In late 2019, TikTok ducked multiple appearances in front of a Congressional hearing in the United States – but representatives have appeared before lawmakers in the UK and Australia in the last week to answer questions about how the app works.

These appearances come as TikTok tries to allay mounting fears, drummed up by President Donald Trump, that it would or could hand over people’s personal data to the Chinese government.

Trump has attempted to force a sale or deal for the app that would dilute control from its Chinese parent company ByteDance. Separately, India has banned the app, citing national security concerns.

Politicians in both the UK and Australia this week honed in on TikTok’s claims not to share data with the Chinese government and the ownership structure of the app. They probed claims made in the media in both countries that TikTok has not been asked by the Chinese government to share user data, and would refuse to do so if asked.

Some of the most robust questioning came from Jim Molan, an Australian right-wing senator, who alleged that TikTok in Australia had lied about saying it would not share data because it would do so if a legitimate, legal request was submitted through the US Department of Justice.

TikTok acknowledged in both hearings that it could accede to requests made under the mutual legal assistance treaty (MLAT), “which is legally bindable across the globe,” said Roland Cloutier, TikTok’s chief security officer, who served the US Air Force and Department of Defense before joining TikTok in March 2020.
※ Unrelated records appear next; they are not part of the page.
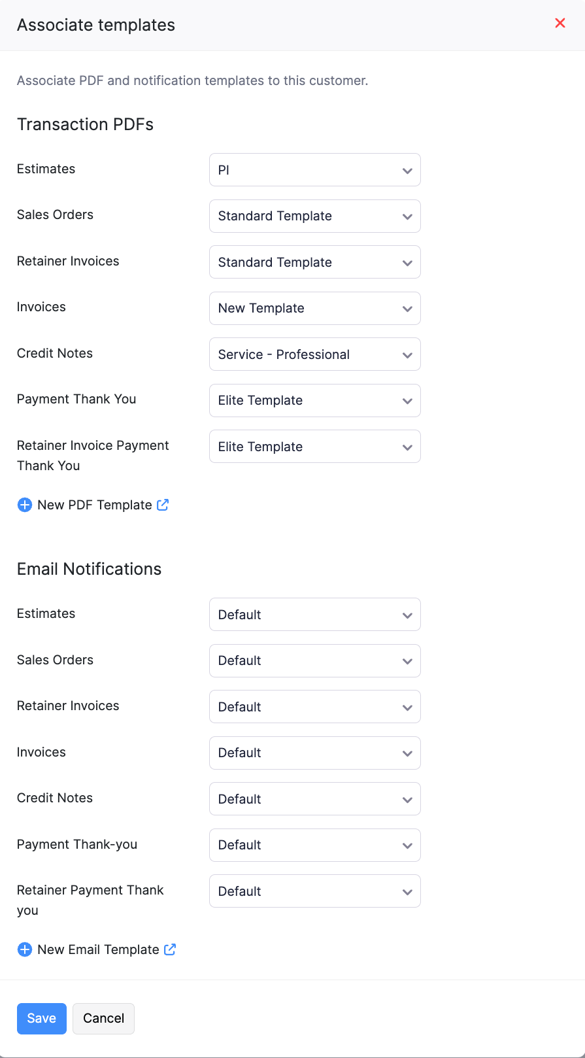Expand the Sales Orders email notification dropdown
The width and height of the screenshot is (585, 1058).
pos(314,660)
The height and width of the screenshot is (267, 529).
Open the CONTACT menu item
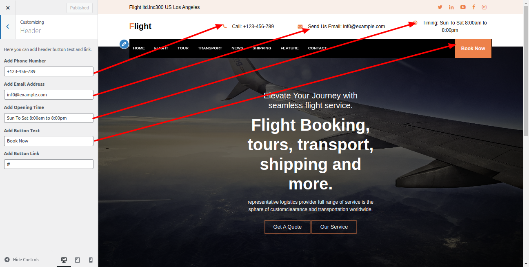coord(318,48)
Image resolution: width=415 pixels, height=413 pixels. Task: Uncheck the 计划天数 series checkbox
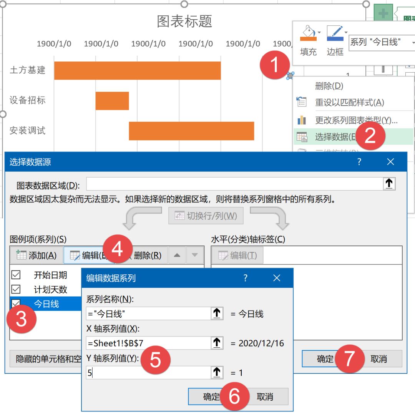coord(15,289)
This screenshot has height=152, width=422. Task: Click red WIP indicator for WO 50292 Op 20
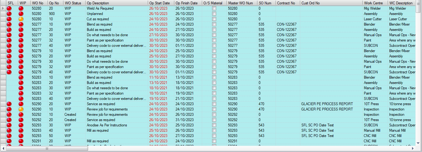[x=21, y=120]
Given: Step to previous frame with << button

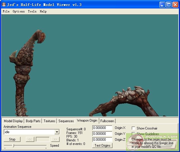Looking at the screenshot, I should pyautogui.click(x=30, y=139).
“The request would have to come from the United States government through the MLAT process,” said Cloutier, and come from a law enforcement agency.

“Like the People’s Liberation Army police?” responded Molan.

Brent Thomas, TikTok’s Australian public policy director, offered to show Molan a diagram showing how the US Department of Justice would have to hand over the data, which the senator refused to accept.

When TikTok tried to explain the process is the same that other social media companies are compelled to follow, Molan said: “That’s not the question. What you have written to us is misleading.”

More light was also shed on TikTok’s content moderation policies, with Australian general manager Lee Hunter offering to share the company’s playbook for moderating content in the country as evidence to the inquiry.

Over in the UK, TikTok’s European public policy director Theo Bertram told parliamentarians that 363 of the app’s approximately 800 UK employees are devoted to content moderation.

Globally, TikTok has moderation teams covering 36 languages in 20 different countries worldwide — but none in China, Hunter also said.

TikTok representatives in both countries were also asked to distance TikTok from Douyin, its Chinese counterpart.

A claim that the two apps share the same source code was made in a submission to the Australian inquiry that also alleged TikTok’s algorithm was so powerful it could train people to believe propaganda messages “in the same way a dog can be made to sit with food training”.

“Let me be direct: it is not the same source code,” Cloutier told Australian senators. “As the individual responsible for securing the source code, ensuring the integrity of the source code, and testing that source code for quality and security assurance, I am telling you, it is not the same source code.”

TikTok has long claimed that its roots in China have meant it is held to a higher level of scrutiny and additional burdens on disproving claims.

That seemed to be borne out in the Australian hearing, when Cloutier’s categorical denials about shared code — made under oath — were met with the response of “that’s an interesting point” from Molan, who cited “a deficit of trust” with TikTok.